### What needs to be done
Select each line in the material below that contains the string "screenshot", treating uppercase and lowercase letters as distinct.

### Records to process
++++++

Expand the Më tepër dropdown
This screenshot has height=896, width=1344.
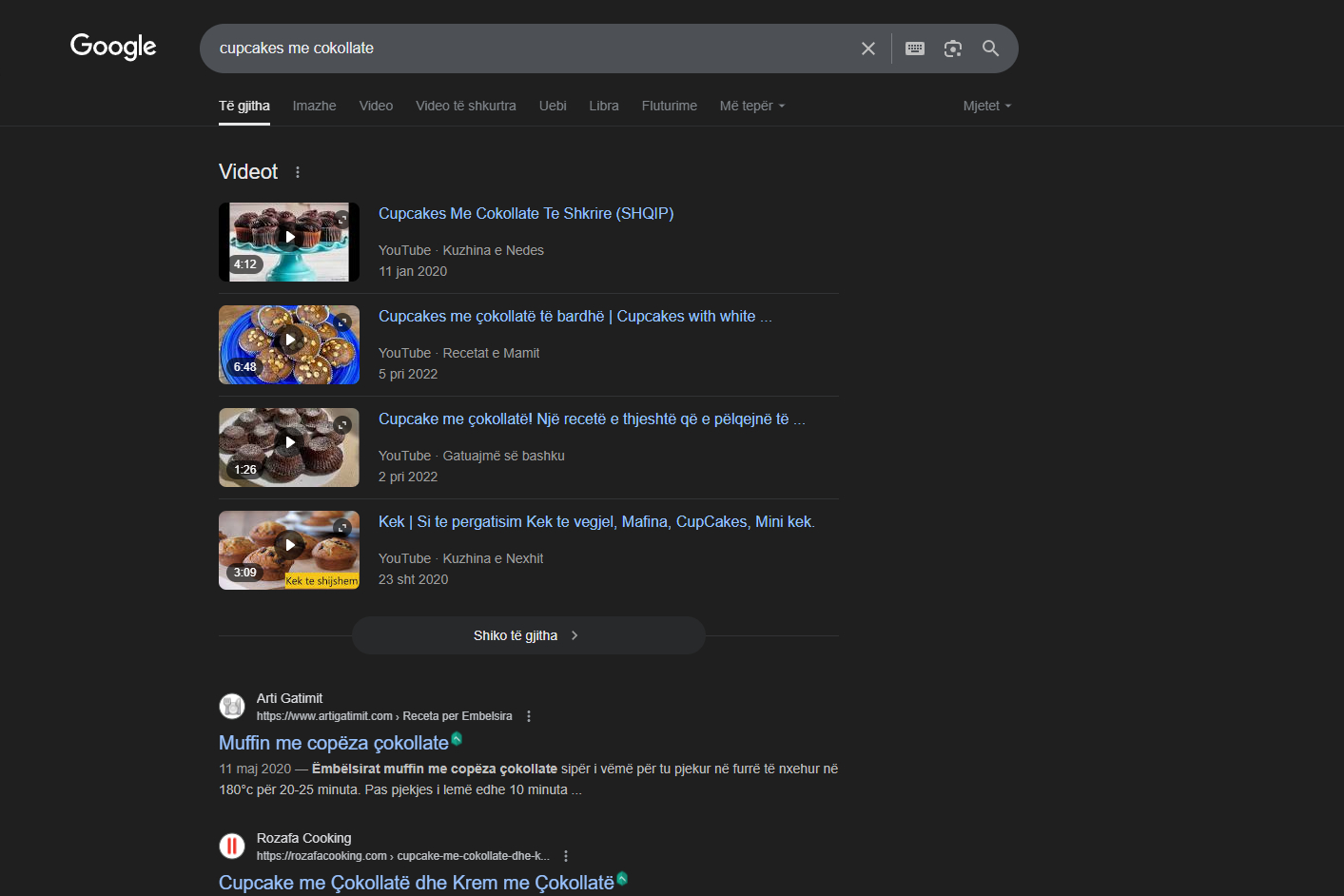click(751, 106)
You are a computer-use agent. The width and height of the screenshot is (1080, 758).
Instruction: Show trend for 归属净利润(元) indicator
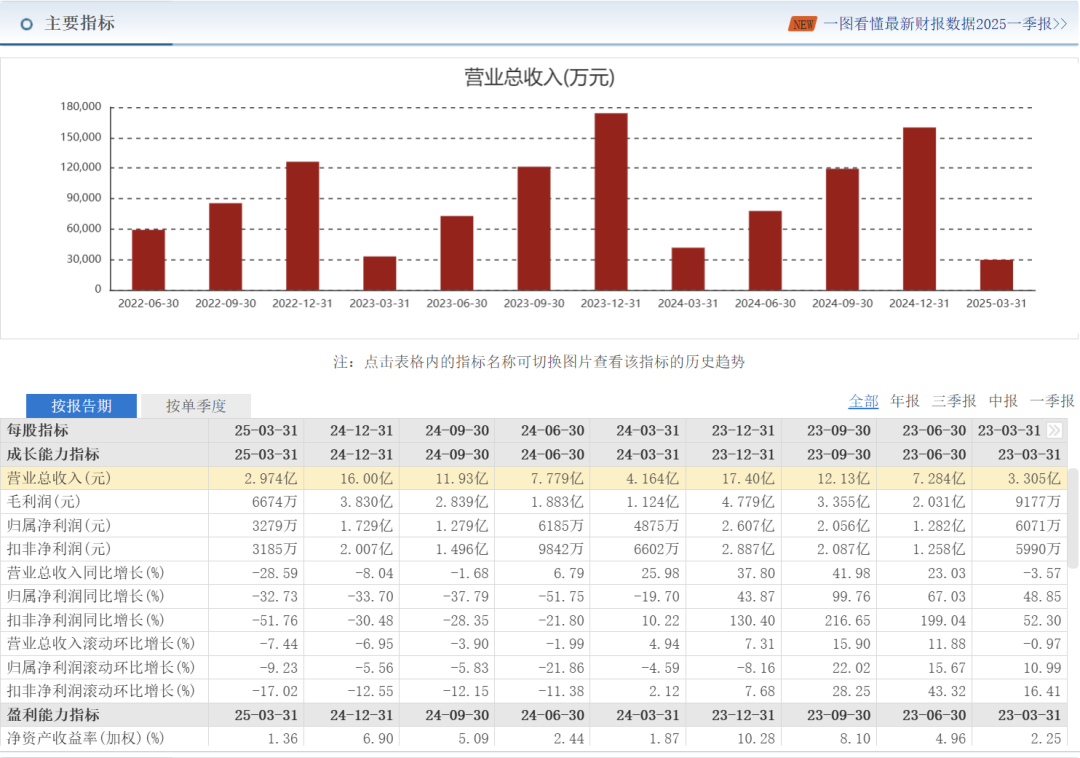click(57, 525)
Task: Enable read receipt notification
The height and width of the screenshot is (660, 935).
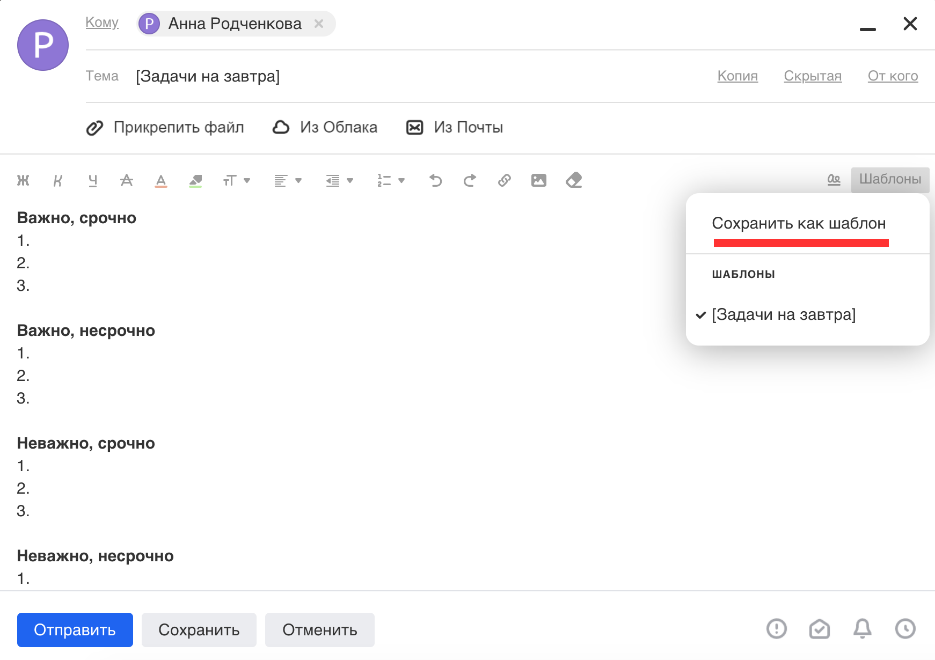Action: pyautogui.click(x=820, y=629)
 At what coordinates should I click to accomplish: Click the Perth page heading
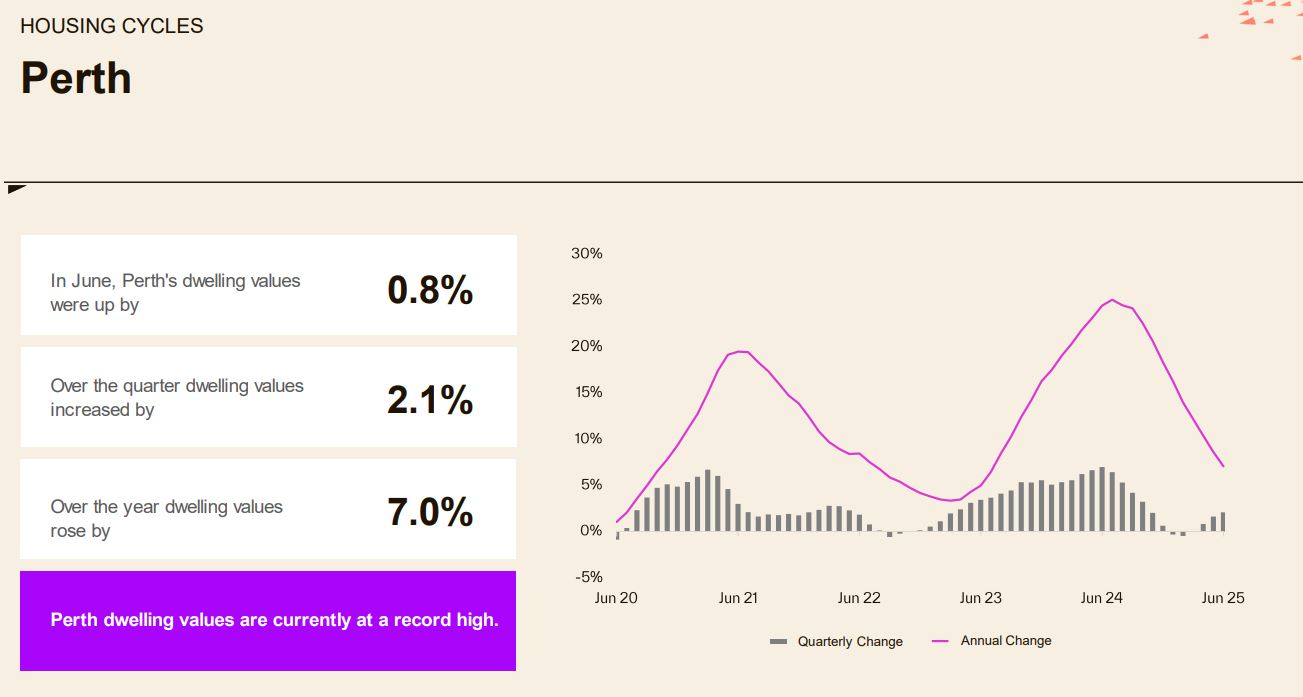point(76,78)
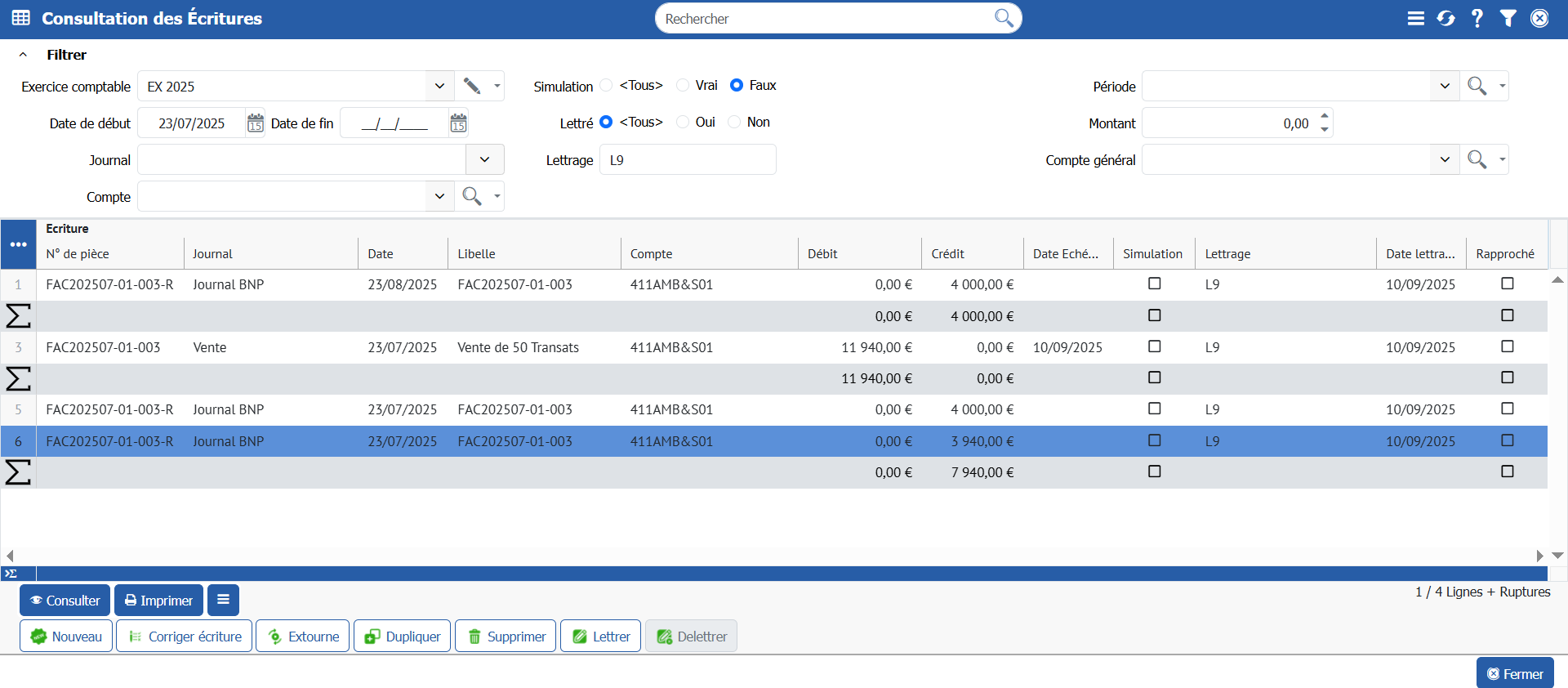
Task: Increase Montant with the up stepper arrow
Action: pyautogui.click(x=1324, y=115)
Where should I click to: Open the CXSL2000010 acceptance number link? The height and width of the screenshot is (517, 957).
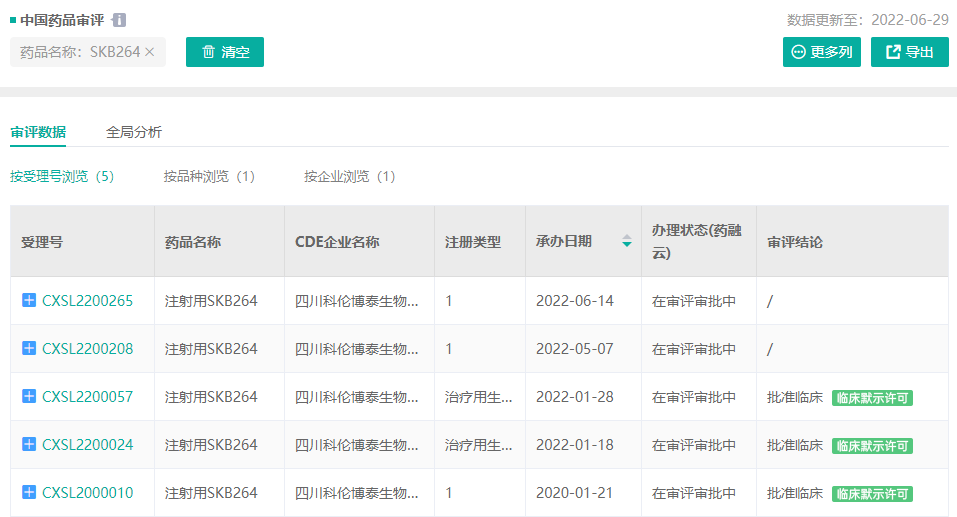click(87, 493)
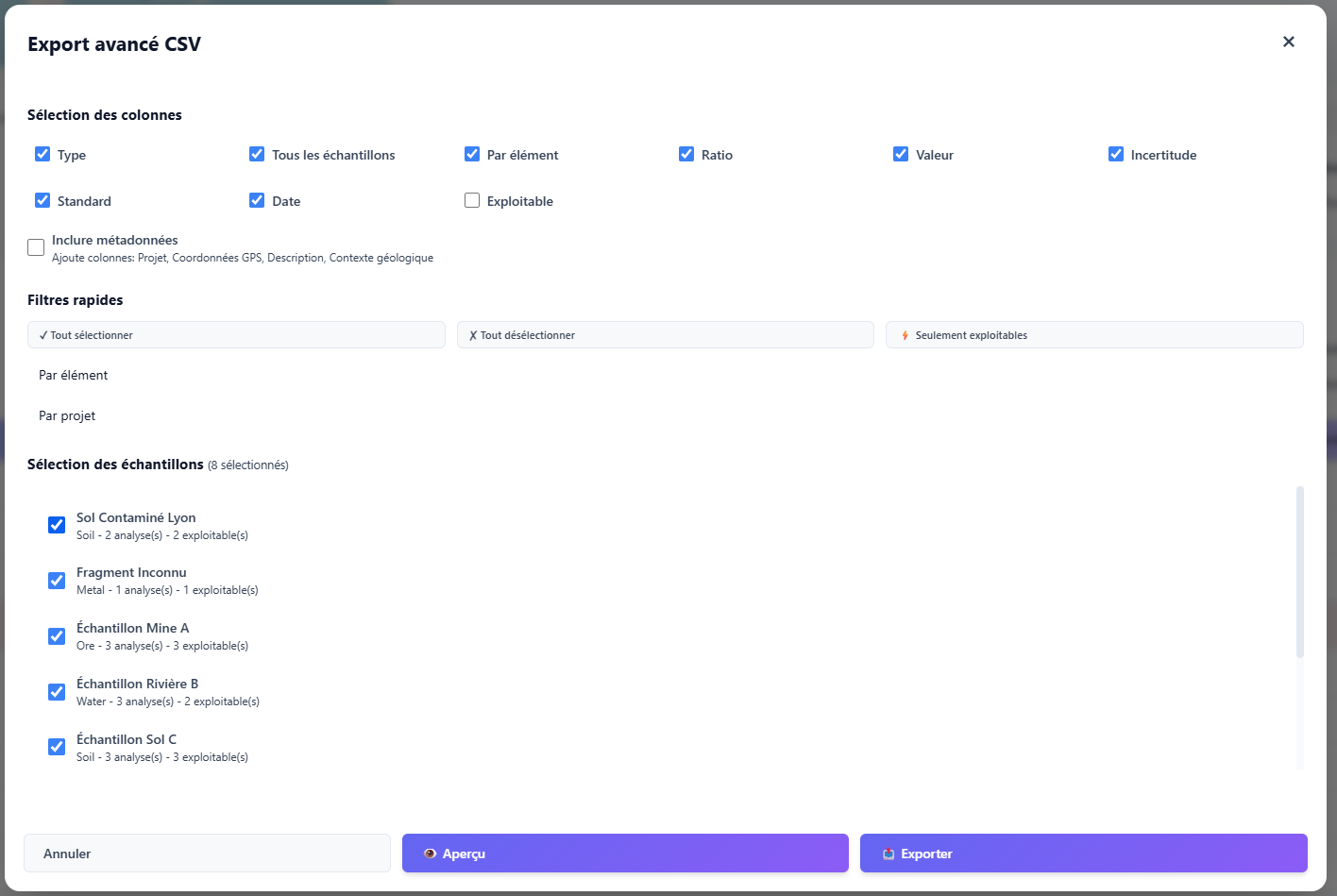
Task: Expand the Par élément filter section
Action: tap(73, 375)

++++++

### Solution for this problem
This screenshot has height=896, width=1344.
You are a computer-use agent. The width and height of the screenshot is (1080, 758).
The height and width of the screenshot is (660, 935).
Where should I click to: Open the CXSL2000010 acceptance number link? The height and width of the screenshot is (517, 957).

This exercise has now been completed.